La trajectoire des milieux Berre, Bolmon et Rove peut être balisée par quelques grandes étapes clefs :

 

 

Début XIXe siècle :

entre l’étang et le golfe de Fos s’étendent les marais de Caronte, de faible profondeur, et les échanges avec la mer doivent être faibles. L’eau de l’étang de Berre est saumâtre, et quasiment douce dans l’étang de Bolmon

 

 

1850-1900 :

L’étang de Berre communique avec le golfe de Fos, via le canal maritime de Caronte, dragué à 3 m (1863). L’étang de Bolmon reçoit les apports de la Cadière, il communique avec l’étang de Berre via trois bourdigues (creusées en 1435) et constitue ainsi une « lagune secondaire » de l’étang de Berre. La salinité de l’étang de Berre est relativement constante, comprise entre 20 et 30. La salinité de l’étang de Bolmon a augmenté de façon concomitante à celle de l’étang de Berre avec l’approfondissement du chenal de Caronte ; elle est globalement comprise entre 10 et 20 selon un gradient est-ouest et connaît de forte variations saisonnières en lien avec les apports du bassin versant (de dessalures complètes lors des crues du Vallat à plus de 20 en été). Les biocénoses de l’étang de Berre sont typiques d’un milieu SVMC (Sables Vaseux de Mode Calme), sous influence marine, avec une végétation variée, très similaire de celle présente en milieu côtier, accompagnée de vastes zones d’herbiers de phanérogames (principalement Zostera noltii et Z. marina) à affinité plutôt marine. La végétation de l’étang de Bolmon est constituée d’espèces typiques des milieux lagunaires saumâtres (Phragmites, Characées, Ruppia) qui accompagne une biocénose de type LEE (Lagunaire Euryhalin Eurytherme).
L’exploitation des ressources marines est très largement développée dans les étangs de Berre et de Bolmon ainsi que dans les bourdigues. La pêche, très active mobilise 250 pêcheurs exclusifs des étangs (pour 500 patrons pêcheurs inscrits à la prud’homie de Martigues) et vise les espèces typiques des lagunes saumâtres : muges, loups, daurades, anguilles, sars, anchois, sardines, soles, athérines. Dans l’étang de Bolmon, l’augmentation de la salinité liée au creusement du chenal de Caronte a entraîné la disparition des poissons d’eau douce, en particulier les carpes, qui étaient une source significative de revenus pour les pêcheurs en hiver.
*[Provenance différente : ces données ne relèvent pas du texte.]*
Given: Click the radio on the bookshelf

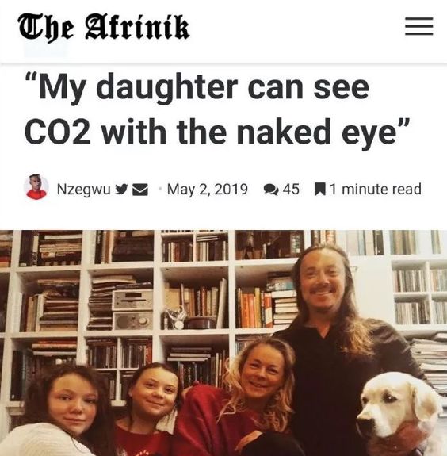Looking at the screenshot, I should click(132, 310).
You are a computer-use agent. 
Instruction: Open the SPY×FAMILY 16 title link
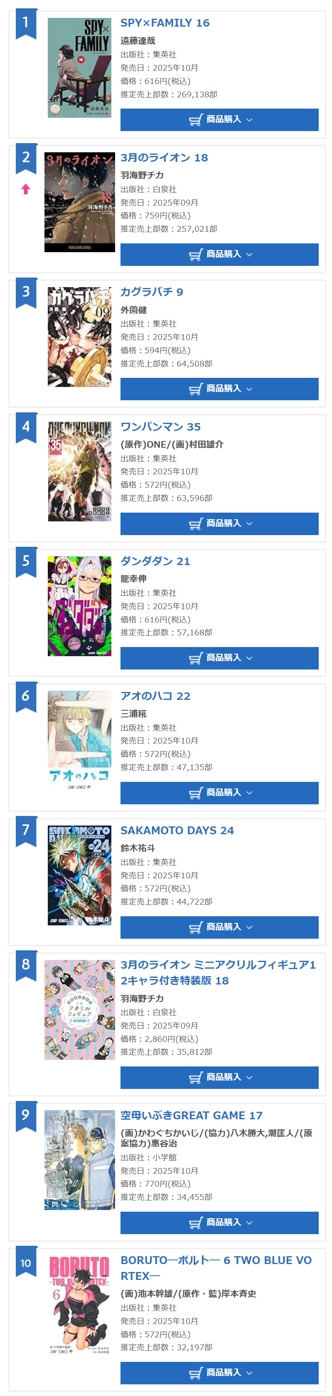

Sont également largement exploitées les moules, les palourdes, les clovisses, les tellines (dans le Bolmon), les crevettes, les crabes.
Dans la continuité de la révolution industrielle, la société héritée du moyen âge est remise en cause. C’est à la fin du XIXe siècle que l’étang de Berre est perçu comme un territoire à conquérir, destiné à devenir une des pièces maîtresse d’un futur ensemble industriel phocéen, d’envergure internationale. Il en émergera la réalisation de grandes infrastructures de transport, y compris maritimes et fluviales : aménagement et approfondissement de la passe de Caronte en 1863 à -3m, puis en 1925 à -9m et réalisation du canal de Marseille au Rhône et du tunnel du Rove.

 

1925-1945 :

Le canal de Caronte a été approfondi à 9 m et le tunnel du Rove constitue une communication supplémentaire avec la mer. La salinité de l’étang de Berre s’est significativement accrue et reste globalement homogène comprise entre 24 et 32, avec des valeurs maximales à 36. La salinité de l’étang de Bolmon témoigne comme auparavant de l’influence des eaux de Berre, mais aussi désormais de celle des eaux du canal du Rove, elle est comprise entre 8 et 35 selon les zones de l’étang et la saison. La majeure partie des fonds de l’étang de Berre est constituée de la même biocénose SVMC florissante (jusqu’à 101 espèces de la macrofaune benthique recensées), avec d’importantes zones de moulières et des herbiers de Zostères dont la surface est estimée à 6 000 ha. Dans l’étang de Bolmon, la biocénose LEE est florissante, les herbiers de Ruppia se sont largement développés et occupent la plus grande partie des fonds de l’étang. Dans le canal du Rove, on assiste à la colonisation de nombreuses espèces en abondance, à la fois par le golfe de l’Estaque (espèces franchement marines) et par l’étang de Berre (espèces plus euryhalines). Dans les petits fonds (darses, bassin de la Mède) on trouve également trace d’herbiers de Zostères qui accompagnent une biocénose riche dans les substrats meubles. Le stock ichtyologique est abondant et se compose d’espèces typiques des milieux lagunaires accompagnées d’espèces à affinité marine.

 

L’industrialisation des rives de l’étang est engagée, avec l’installation de la première raffinerie en 1929. Cette tendance ira en s’accélérant tout au long des décennies à venir. La navigation maritime et fluviale se développe suite à l’approfondissement du canal de Caronte et à la création du canal de Marseille au Rhône avec le creusement du tunnel du Rove. Les usages liés aux étangs restent très largement dominés par l’exploitation des ressources marines (poissons et coquillages) et du sel. Les habitants des communes riveraines se sont appropriées le canal du Rove pour le ramassage de coquillages (moules) ainsi que pour la pêche professionnelle et de loisir. Les herbiers produisent des banquettes abondantes exploitées pour le matelassage (industrie du varech).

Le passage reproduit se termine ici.